++++ Task input

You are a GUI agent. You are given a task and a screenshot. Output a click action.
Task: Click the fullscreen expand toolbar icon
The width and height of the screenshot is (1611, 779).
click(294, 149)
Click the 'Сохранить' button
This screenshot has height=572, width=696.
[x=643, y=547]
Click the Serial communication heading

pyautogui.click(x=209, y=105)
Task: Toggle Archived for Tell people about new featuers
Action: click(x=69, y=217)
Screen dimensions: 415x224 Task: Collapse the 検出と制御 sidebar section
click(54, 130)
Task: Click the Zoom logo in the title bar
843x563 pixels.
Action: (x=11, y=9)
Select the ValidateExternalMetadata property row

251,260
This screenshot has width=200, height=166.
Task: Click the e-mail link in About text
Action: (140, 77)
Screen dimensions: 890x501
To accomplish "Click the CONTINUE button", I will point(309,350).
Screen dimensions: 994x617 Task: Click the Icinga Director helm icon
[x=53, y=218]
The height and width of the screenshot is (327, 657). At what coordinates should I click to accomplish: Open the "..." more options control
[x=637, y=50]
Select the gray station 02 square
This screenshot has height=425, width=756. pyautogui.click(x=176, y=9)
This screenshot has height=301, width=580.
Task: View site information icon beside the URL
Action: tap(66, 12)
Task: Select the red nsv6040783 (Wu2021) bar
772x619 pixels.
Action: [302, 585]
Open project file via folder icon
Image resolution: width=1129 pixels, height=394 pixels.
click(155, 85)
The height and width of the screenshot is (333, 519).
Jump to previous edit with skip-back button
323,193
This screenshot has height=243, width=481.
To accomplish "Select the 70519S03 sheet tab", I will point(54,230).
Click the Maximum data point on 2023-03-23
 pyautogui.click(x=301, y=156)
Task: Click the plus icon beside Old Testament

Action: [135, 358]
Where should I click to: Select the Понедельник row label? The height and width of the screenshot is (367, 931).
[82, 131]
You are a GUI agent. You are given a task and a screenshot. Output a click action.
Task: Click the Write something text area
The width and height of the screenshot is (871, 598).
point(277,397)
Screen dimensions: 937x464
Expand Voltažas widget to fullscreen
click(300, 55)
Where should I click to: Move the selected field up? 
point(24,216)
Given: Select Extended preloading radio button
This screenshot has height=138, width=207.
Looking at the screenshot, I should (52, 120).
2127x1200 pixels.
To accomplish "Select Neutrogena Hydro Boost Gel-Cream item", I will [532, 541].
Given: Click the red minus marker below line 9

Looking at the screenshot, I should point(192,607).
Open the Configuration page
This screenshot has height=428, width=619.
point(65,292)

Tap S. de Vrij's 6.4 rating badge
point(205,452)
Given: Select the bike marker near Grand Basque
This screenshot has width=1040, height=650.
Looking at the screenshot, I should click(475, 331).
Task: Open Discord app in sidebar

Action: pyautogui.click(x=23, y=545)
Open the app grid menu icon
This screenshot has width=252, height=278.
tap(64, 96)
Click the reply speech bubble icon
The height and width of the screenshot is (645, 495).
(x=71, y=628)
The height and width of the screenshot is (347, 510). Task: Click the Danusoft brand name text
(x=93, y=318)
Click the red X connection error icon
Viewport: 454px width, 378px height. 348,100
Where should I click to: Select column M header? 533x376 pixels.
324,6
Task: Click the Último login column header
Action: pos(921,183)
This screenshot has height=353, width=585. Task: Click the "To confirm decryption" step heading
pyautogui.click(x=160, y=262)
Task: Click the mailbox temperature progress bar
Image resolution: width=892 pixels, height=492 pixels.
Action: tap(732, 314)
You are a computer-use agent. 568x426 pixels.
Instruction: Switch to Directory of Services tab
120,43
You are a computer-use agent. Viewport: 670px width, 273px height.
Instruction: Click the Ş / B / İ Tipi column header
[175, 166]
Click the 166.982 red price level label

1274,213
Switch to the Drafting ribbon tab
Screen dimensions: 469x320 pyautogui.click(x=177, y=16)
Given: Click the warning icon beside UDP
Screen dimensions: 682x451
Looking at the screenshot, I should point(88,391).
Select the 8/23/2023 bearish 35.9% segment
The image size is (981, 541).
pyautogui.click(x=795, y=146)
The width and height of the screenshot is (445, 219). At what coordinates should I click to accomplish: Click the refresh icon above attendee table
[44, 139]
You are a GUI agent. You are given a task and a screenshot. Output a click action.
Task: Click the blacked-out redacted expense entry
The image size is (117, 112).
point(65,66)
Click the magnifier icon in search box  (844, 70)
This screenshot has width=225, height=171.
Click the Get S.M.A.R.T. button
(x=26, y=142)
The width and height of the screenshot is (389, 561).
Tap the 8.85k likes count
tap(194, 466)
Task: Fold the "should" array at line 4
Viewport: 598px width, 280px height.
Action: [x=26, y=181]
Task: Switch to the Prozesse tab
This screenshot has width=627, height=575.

++++++++

*Exercise requirements*
Answer with the number alone: how many lines in the records include the word "will"?

*Response*
3